Sin embargo así lo ha hecho B. Williams. De este modo, la “credulidad” de las masas explotadas se refuerza porque ven como otro insigne escribiente de ética analiza un problema importante para la calidad de vida de las masas –los sistemas de “seguridad social” y “justicia social”, cosas que no pueden existir plenamente nunca en una sociedad angustiada por la incertidumbre y la injusticia originadas por la propiedad privada de los medios de producción, como veremos en el siguiente capítulo sobre ética socialista– desde la perspectiva dominante y oficial, la del individualismo, sea el del “buen samaritano” que ayuda a los demás obedeciendo a su dios, o la del “buen patrón” que ayuda a sus empleados con sobre sueldos bajo manga, fuera de la declaración de renta, etcétera. El empresario que da dinero contra el hambre está ejerciendo el principio Ético capitalista del máximo beneficio mediante el acto moral burgués del fariseo convencido de su “buena obra”. Toda otra interpretación es palabrería destinada a confundir y aumentar la “credulidad” de las masas alienadas que antes que nada necesitan desintoxicarse de tanto opio empezando a aplicar la máxima “de omnibus dubitandum”.
Por si fuera poco, ese principio Ético capitalista exige para su correcta aplicación de la intervención del Estado de clase, una maquinaria de violencia opresora, la única que puede garantizar in extremis, por cuanto es el centro cohesionador estratégico de los múltiples aparatos del poder burgués, que las masas explotadas no se rebelen y acepten su suerte, su dependencia definitiva, su incertidumbre existencial siempre sujeta a los vaivenes de las crisis cíclicas y endógenas del capitalismo y a los vaivenes de las medidas antiobreras impuestas por ese Estado.

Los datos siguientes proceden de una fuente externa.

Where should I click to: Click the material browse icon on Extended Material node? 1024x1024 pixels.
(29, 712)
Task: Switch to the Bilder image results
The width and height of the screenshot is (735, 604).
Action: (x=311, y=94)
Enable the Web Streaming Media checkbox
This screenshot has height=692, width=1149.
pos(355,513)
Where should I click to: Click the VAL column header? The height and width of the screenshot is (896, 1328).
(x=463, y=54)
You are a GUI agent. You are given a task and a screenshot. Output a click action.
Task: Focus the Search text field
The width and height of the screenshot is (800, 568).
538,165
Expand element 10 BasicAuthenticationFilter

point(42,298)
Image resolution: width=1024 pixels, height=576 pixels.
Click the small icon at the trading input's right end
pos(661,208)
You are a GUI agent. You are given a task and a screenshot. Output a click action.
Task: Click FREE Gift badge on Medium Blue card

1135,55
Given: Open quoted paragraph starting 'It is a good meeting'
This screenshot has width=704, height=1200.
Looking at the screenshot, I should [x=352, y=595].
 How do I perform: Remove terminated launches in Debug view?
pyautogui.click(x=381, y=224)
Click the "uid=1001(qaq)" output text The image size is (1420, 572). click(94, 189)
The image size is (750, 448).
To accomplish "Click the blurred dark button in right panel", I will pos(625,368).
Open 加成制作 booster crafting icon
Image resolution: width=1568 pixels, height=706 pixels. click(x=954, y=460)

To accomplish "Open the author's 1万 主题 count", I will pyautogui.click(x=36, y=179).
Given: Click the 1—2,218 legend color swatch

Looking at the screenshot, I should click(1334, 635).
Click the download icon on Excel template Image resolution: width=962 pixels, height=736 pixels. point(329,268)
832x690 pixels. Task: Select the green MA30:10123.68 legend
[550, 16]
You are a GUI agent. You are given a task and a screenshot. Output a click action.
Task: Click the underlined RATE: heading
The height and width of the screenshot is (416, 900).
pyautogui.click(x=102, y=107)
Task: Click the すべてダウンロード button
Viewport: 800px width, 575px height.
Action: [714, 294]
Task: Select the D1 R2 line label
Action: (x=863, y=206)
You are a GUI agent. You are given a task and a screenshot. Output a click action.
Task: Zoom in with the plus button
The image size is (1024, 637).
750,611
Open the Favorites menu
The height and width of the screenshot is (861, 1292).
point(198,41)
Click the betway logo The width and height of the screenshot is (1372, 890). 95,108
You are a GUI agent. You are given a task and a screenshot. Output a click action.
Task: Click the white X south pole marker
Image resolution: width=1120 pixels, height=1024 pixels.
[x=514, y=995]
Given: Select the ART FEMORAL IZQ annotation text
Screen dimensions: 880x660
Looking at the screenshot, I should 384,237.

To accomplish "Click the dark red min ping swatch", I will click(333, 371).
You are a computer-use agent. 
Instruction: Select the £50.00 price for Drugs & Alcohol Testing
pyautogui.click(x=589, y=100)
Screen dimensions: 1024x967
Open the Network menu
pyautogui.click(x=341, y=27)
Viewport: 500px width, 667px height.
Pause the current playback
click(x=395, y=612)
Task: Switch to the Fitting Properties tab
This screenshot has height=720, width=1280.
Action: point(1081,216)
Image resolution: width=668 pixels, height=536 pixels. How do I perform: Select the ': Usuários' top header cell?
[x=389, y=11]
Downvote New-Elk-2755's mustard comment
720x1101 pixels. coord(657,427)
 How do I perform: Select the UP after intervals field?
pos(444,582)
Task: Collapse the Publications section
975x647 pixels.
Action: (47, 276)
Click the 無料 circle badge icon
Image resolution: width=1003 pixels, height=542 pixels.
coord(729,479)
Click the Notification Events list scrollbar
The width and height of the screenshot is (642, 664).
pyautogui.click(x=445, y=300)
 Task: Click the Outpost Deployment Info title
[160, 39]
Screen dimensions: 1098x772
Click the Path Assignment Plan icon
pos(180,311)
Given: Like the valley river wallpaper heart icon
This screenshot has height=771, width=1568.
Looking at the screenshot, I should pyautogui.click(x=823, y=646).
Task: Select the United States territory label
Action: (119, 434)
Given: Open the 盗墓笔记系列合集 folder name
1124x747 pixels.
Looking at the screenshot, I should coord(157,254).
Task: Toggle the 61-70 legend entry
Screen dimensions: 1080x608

La dialéctica entre ambos factores explica que la Ética capitalista sea una Ética del odio a priori, anticipado, adelantado a los propios acontecimientos, como hemos demostrado en el capítulo sobre la acumulación originaria de la Ética capitalista. Por tanto, cuando B. Williams y otros éticos peroran sobre el “bien”, etc., sólo están ocultando mediante la inversión ideológica la realidad subyacente, estructurante, que es el odio de clase –y el miedo de clase, de género y nacional– que siente el Capital contra el Trabajo.
Este ejemplo nos ha permitido sintetizar en un solo problema todas las características exclusivas de la ética de Marx y de Engels: que todo problema político es socioeconómico y viceversa, y que cuando se analiza desde la vertiente ético-moral, inseparable de la dialéctica de las anteriores, hay que ir a la raíz del problema que no es otra que la explotación de la fuerza de trabajo por una minoría. No hay Ética posible sin esta previa y permanente constatación.